Clinton's Emailgate and the Long History of Missing Documents
What happens when a secretary of state takes thousands of work-related documents, deems them personal and then decides to neither reveal their existence to government archivists nor personally turn them over to the public? If you’re Hillary Clinton, the answer is still pending. But if you’re Henry Kissinger, you end up hoarding them for almost three decades after leaving office … without facing a single charge.

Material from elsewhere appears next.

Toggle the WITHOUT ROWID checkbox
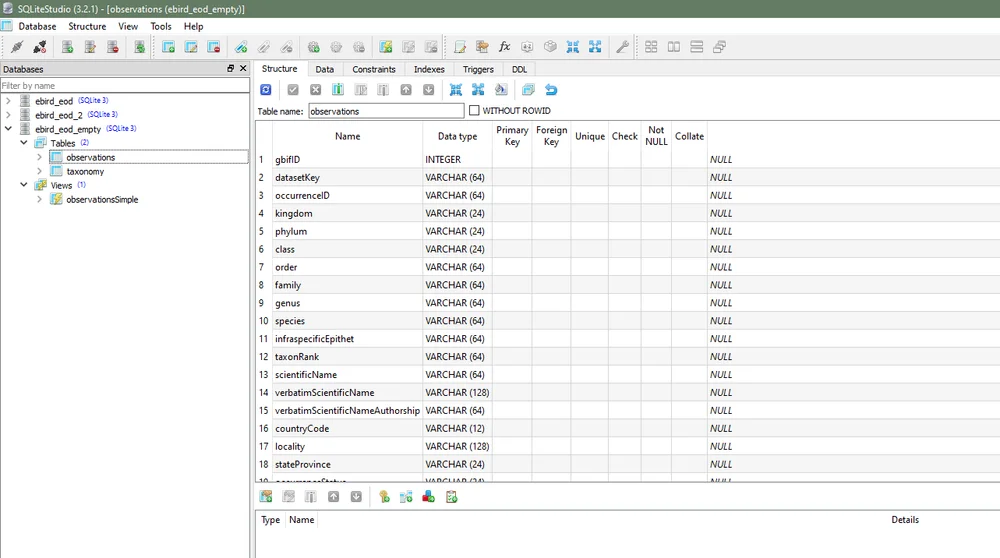The width and height of the screenshot is (1000, 558). [474, 110]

Like Clinton, who failed to turn over her private-server emails after leaving office — including 15,000 previously undisclosed ones recently discovered by the FBI — Kissinger left with a treasure trove of 15,000 transcripts of secretly taped phone conversations. In both cases, it wasn’t until subsequent investigations that the papers were discovered and forced into the public record, as Kissinger’s were through a series of legal proceedings in the 2000s. The big difference? Kissinger, at least, “got approval from the State Department legal adviser,” even if that approval proved to be misguided, says Doug Cox, a records-preservation expert and law professor at City University of New York. “His case was the closest to the Clinton situation.”
Indeed, Clinton’s displaced documents join Kissinger’s transcripts and a long list of politicians who’ve been accused of negligent, technical erroneousness or more nefarious acts related to paper trails in Washington. “Clinton, of course, is not the only official to fall into the vanity trap and confuse a desire to craft public image with the public’s right to know,” former Pentagon official Michael Rubin writes in a blog post for the American Enterprise Institute. “The problem is bipartisan.”